In Vitro Regeneration of Korarima (Aframomum corrorima (Braun) P. C. M. Jansen): A Threatened Spice and Medicinal Herb from Ethiopia.

Abstract

Developing an in vitro regeneration system is very important to increase production and productivity of plants as well as for the conservation of rare and threatened medicinal plants like korarima (Aframomum corrorima (Braun) P. C. M. Jansen). To date, no study dealing with in vitro indirect regeneration system of korarima has been reported. Thus, in this study, we developed an efficient and reproducible protocol for in vitro regeneration of korarima via callus.
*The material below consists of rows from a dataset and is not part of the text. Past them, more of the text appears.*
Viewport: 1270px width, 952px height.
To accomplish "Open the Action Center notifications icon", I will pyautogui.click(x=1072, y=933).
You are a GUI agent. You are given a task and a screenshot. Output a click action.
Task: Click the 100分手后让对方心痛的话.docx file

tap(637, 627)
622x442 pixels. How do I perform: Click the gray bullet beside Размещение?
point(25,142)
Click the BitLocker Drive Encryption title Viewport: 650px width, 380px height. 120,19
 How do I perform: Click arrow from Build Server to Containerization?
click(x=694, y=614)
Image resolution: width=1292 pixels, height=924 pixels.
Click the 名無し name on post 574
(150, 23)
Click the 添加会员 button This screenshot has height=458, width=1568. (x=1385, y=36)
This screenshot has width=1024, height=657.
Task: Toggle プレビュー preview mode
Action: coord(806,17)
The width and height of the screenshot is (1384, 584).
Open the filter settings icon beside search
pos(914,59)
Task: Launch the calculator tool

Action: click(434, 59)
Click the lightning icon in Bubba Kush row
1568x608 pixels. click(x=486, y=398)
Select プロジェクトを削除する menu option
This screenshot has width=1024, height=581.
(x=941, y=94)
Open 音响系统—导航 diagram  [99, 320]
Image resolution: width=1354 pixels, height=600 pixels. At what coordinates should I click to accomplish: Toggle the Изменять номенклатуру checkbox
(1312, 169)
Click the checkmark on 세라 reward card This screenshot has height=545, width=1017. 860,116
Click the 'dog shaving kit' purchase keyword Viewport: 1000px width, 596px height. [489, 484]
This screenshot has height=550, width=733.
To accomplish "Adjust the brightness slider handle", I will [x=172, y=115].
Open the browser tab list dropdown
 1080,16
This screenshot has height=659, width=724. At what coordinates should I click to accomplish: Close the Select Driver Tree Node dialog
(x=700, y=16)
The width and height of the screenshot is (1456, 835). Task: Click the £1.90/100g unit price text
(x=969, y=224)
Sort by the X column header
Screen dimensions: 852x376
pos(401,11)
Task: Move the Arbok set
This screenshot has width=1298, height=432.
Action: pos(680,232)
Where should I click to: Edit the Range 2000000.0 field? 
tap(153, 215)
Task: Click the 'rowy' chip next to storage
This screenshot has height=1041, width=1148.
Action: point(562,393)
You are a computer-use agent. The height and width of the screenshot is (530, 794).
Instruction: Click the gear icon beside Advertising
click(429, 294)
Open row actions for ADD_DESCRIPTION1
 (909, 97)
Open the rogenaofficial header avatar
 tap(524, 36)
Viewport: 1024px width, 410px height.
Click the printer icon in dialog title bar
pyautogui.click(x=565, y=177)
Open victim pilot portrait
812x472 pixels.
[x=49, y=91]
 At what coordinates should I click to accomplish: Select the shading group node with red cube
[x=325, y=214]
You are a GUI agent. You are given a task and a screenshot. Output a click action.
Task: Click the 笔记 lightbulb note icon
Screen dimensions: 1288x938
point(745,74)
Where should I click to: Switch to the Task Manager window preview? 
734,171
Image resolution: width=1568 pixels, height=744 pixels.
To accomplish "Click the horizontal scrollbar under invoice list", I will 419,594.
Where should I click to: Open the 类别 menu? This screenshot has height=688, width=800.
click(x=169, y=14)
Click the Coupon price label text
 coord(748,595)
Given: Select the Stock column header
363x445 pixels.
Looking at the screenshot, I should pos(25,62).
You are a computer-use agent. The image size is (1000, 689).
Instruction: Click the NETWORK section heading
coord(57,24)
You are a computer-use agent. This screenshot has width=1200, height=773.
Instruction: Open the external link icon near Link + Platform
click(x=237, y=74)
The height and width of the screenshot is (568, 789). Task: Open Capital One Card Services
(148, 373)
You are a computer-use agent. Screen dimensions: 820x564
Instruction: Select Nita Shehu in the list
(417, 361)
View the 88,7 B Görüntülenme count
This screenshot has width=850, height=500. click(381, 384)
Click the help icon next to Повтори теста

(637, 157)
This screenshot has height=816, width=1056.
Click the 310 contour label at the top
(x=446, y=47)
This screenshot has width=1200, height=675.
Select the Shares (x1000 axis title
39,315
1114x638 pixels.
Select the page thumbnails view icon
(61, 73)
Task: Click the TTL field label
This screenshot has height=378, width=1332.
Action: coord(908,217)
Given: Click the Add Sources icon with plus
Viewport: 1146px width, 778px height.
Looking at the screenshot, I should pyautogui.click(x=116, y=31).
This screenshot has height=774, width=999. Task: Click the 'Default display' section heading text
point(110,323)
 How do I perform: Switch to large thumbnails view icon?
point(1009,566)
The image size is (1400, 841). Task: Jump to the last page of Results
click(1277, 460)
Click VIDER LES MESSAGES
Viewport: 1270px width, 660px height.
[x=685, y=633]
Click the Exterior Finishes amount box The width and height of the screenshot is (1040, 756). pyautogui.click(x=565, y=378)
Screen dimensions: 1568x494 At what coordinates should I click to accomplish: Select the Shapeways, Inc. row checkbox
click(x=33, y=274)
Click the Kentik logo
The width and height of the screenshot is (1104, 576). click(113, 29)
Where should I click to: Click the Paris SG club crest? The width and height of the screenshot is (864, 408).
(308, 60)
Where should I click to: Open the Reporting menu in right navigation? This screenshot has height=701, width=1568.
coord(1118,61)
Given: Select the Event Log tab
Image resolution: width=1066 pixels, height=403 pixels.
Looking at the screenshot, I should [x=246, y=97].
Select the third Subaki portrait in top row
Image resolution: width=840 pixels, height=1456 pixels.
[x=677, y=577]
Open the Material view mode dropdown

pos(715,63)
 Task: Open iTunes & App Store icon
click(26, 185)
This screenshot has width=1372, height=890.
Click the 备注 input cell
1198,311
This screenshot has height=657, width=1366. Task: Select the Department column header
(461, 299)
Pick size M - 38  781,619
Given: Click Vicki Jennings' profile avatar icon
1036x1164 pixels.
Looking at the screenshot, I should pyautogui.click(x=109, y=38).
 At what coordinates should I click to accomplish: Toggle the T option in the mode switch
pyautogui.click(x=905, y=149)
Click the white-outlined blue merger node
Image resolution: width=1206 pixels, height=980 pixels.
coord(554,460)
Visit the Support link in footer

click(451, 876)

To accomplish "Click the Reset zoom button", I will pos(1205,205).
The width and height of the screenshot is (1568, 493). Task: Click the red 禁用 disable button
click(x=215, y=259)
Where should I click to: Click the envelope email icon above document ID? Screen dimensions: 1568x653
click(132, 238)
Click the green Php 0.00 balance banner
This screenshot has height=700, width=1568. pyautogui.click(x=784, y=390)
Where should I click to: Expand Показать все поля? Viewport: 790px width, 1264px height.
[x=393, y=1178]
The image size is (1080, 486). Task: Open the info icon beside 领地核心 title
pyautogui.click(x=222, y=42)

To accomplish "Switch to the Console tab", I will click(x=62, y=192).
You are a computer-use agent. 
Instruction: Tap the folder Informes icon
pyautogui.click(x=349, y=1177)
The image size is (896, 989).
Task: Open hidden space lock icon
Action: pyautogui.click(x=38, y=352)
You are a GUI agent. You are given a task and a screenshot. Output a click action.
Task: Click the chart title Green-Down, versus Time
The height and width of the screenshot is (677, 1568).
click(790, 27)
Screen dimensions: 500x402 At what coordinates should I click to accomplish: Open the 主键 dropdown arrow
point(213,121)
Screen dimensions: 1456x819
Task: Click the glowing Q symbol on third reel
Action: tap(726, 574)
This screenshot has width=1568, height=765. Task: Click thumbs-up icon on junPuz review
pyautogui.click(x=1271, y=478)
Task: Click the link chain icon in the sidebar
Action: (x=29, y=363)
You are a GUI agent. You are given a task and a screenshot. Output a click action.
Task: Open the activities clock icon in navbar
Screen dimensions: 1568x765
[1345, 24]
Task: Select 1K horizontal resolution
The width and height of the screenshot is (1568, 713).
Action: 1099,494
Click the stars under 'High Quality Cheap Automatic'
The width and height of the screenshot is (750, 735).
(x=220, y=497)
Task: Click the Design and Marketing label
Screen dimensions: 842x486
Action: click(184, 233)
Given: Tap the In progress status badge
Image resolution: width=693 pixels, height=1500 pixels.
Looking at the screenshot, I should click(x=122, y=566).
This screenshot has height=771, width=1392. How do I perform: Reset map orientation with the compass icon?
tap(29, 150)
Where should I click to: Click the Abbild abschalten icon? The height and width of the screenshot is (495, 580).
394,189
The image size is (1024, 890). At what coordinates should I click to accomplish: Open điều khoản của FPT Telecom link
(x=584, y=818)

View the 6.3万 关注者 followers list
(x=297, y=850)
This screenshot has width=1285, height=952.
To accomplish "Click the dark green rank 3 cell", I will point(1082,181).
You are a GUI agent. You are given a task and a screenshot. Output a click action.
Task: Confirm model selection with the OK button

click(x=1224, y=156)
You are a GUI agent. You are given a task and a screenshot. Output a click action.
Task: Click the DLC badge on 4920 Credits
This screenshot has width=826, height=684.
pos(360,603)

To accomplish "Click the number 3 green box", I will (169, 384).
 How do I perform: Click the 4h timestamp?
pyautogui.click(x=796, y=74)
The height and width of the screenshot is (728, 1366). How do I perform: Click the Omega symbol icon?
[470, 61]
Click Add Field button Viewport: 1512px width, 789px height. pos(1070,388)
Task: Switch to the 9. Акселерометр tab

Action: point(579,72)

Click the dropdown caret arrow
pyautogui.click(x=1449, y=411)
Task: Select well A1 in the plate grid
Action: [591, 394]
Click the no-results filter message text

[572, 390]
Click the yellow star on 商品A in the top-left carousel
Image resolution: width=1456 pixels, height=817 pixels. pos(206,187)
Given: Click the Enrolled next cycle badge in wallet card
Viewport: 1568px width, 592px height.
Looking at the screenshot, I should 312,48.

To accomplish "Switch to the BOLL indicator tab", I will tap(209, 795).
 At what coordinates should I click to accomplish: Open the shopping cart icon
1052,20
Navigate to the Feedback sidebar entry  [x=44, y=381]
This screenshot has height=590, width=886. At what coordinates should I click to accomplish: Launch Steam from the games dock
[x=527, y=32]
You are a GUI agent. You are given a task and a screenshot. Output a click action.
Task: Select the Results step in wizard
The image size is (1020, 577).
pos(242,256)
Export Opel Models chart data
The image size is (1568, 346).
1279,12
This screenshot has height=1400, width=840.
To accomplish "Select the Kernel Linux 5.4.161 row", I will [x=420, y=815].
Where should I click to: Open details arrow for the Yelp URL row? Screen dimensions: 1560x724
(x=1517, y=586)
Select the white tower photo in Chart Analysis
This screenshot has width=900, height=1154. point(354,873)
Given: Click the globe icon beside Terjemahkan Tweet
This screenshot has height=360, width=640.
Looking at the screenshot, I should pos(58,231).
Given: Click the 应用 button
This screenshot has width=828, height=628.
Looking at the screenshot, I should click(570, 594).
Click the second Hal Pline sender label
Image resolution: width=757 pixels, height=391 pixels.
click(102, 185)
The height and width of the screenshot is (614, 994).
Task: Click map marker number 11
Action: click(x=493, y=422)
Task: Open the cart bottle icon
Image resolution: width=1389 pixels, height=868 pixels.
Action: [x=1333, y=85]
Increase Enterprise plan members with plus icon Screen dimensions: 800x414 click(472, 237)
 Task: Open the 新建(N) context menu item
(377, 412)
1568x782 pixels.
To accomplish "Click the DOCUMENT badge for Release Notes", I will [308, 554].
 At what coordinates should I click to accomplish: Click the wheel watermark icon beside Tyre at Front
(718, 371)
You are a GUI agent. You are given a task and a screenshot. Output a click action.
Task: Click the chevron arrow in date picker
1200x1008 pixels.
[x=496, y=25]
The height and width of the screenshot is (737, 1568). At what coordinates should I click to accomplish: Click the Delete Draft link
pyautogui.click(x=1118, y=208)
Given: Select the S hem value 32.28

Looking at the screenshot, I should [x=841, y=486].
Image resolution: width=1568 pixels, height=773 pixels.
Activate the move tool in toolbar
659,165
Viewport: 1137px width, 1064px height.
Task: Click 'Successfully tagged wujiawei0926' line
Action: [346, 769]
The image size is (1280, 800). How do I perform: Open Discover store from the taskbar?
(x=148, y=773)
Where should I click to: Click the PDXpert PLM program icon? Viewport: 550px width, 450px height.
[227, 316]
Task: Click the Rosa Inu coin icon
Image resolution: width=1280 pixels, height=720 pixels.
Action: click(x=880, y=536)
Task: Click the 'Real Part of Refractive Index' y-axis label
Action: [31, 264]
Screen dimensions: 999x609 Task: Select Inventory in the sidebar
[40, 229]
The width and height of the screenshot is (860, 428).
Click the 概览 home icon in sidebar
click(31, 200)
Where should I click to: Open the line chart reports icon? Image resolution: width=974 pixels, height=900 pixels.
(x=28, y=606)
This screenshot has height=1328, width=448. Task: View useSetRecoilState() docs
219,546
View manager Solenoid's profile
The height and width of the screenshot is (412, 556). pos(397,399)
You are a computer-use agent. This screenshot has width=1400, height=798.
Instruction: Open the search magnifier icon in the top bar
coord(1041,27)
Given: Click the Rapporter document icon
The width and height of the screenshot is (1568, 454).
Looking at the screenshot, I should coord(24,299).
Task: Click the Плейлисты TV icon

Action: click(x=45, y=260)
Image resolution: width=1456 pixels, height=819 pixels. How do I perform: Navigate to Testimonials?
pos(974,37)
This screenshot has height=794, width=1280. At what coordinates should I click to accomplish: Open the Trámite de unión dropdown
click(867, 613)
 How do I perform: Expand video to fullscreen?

The procedure involved soaking seeds in 50% H2SO4 for 16 h that resulted in 92.5% germination on plant growth regulators (PGRs)-free half-strength Murashige and Skoog (MS) basal medium after a month. Shoot and rhizome induction rate of 93.75% was obtained on the MS medium containing 1.5 mg/l BAP in combination with 0.1 mg/l IBA after five weeks. Whitish yellow friable callus was obtained from rhizome culture taken from in vitro grown plantlets. The MS medium containing 2.0 mg/l 2, 4D in combination with 0.5 mg/l kinetin, resulted in 77.5% callus induction. The shoot regeneration rate of 45% was obtained from callus on the MS medium containing 2.0 mg/l TDZ in combination with 0.5 mg/l IBA. The mean shoot number of 10.83 per explant was obtained upon multiplication on the MS medium containing 1.5 mg/l BAP with a mean shoot height of 5.37 cm. The best rooting responses were obtained on half MS medium supplemented with 0.5 mg/l IAA resulting in a mean number of root of 18.59, mean root length of 9.71 cm, and mean shoot height of 7.32 cm. The plantlets showed 75% survival efficiency after acclimatization. The present regeneration protocol offers a conceivable system towards effective conservation and genetic improvement of the crop by increasing the efficiency of genetic transformation.